Action item -
Output the following records verbatim, omitting the pictures from your answer.

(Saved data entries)
──────────────────────────────
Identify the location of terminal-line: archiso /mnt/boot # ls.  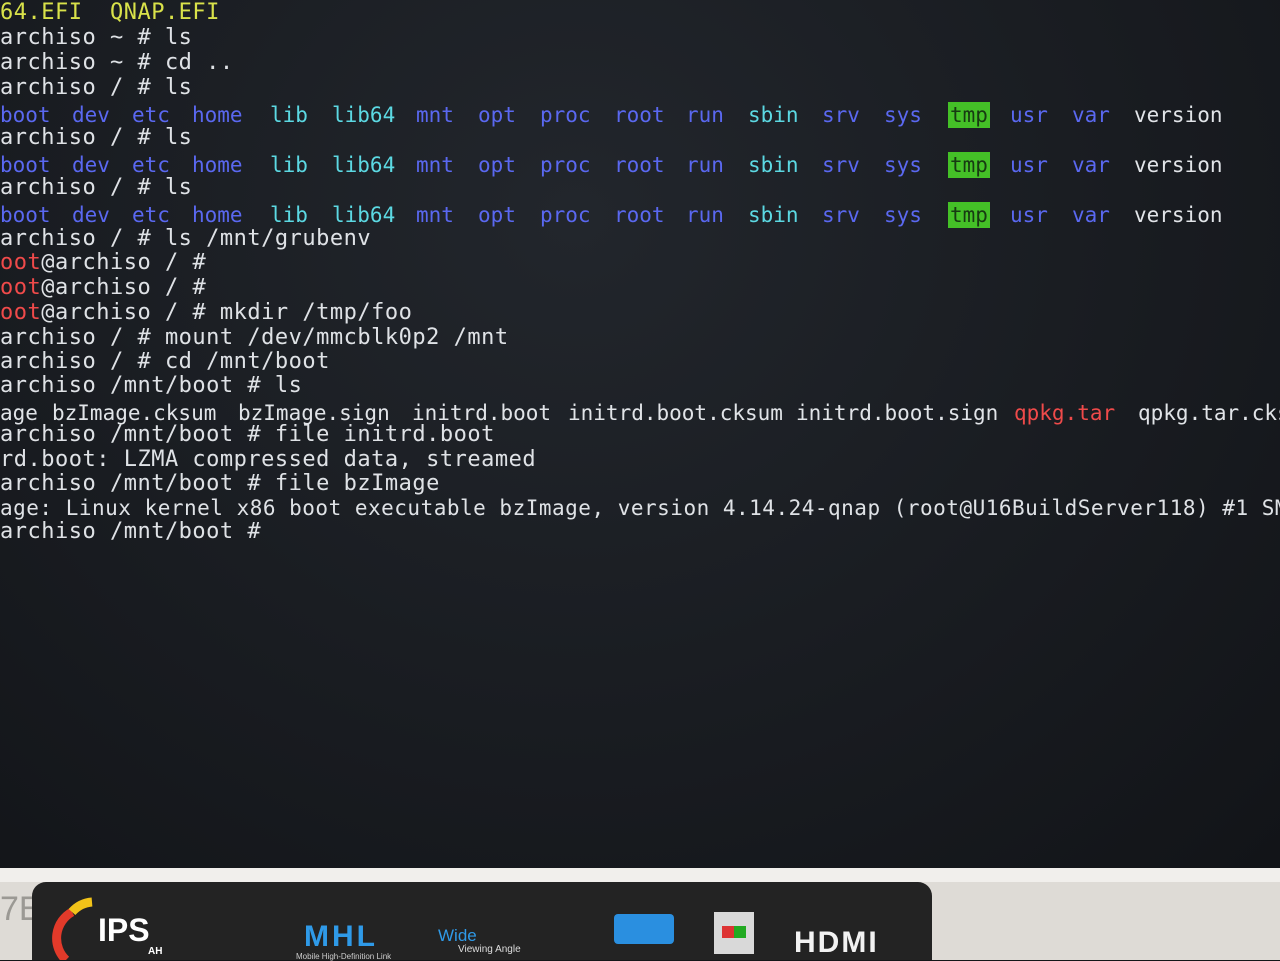
(152, 386).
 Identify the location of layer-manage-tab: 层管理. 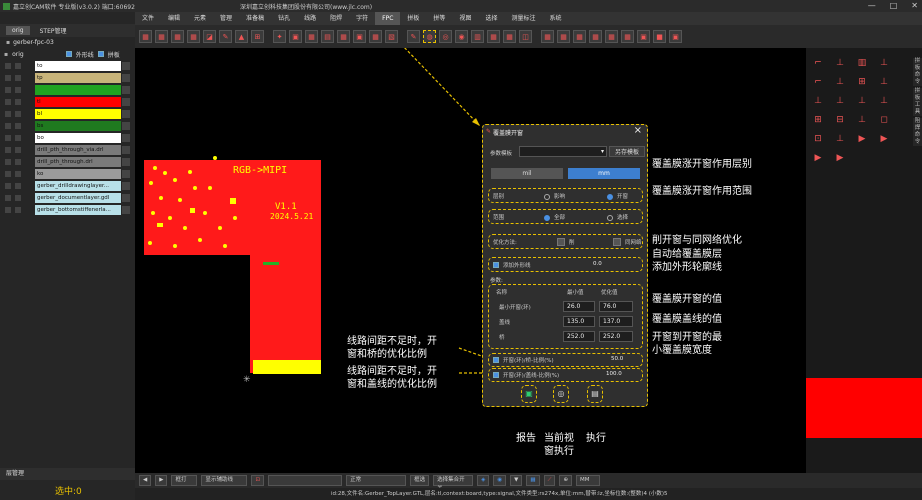
(68, 474).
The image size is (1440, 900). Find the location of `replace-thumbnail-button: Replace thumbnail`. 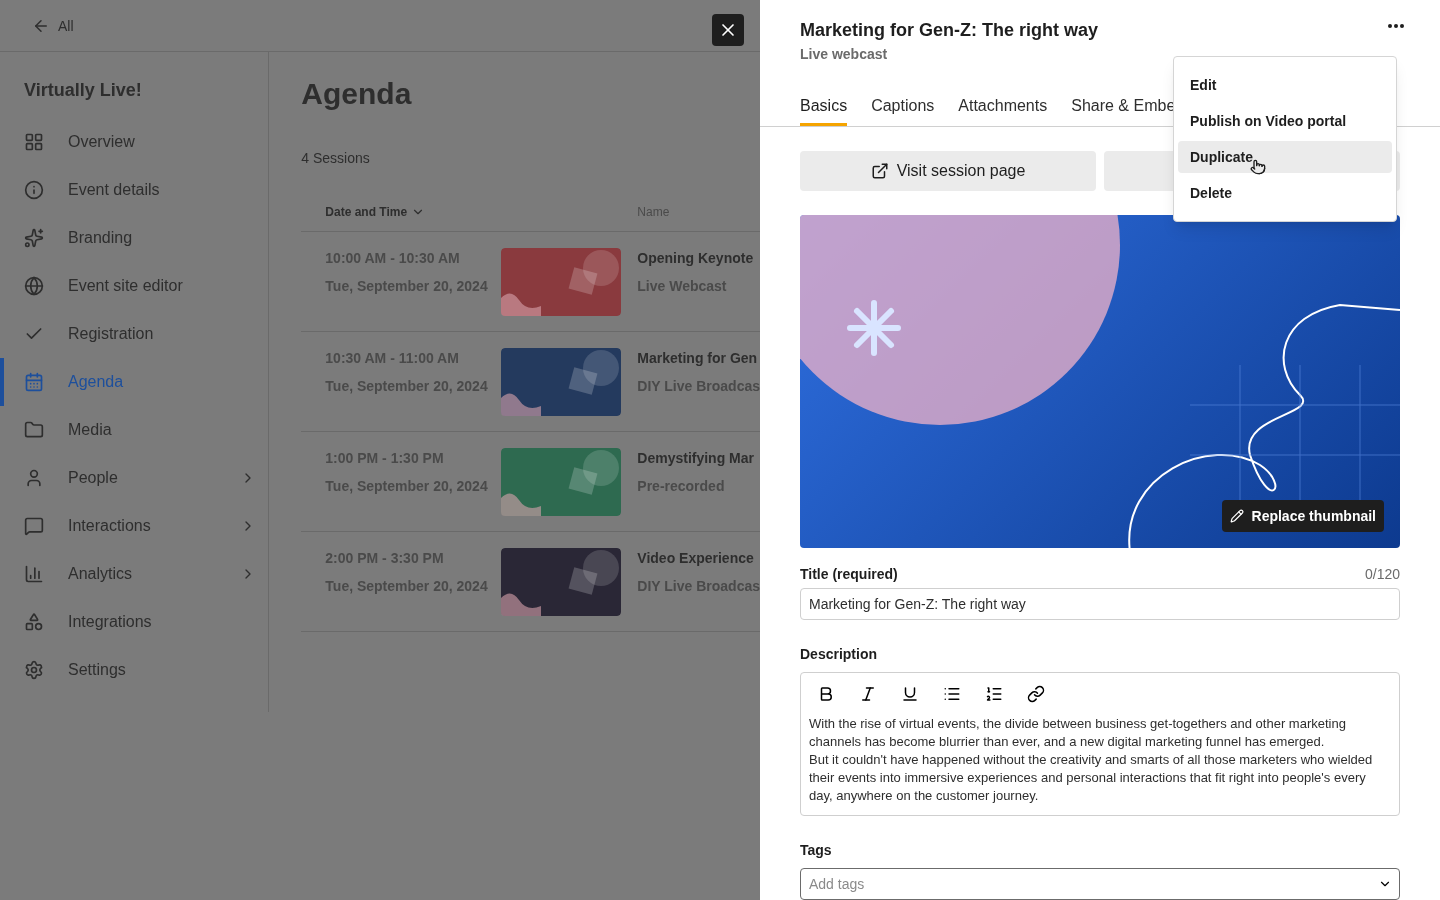

replace-thumbnail-button: Replace thumbnail is located at coordinates (1302, 516).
──────────────────────────────
Solution -
Identify the location of terminal-line: archiso /mnt/boot # ls.  
(152, 386).
 Identify the location of layer-manage-tab: 层管理. 
(68, 474).
The image size is (1440, 900). Find the location of `replace-thumbnail-button: Replace thumbnail`. 

replace-thumbnail-button: Replace thumbnail is located at coordinates (1302, 516).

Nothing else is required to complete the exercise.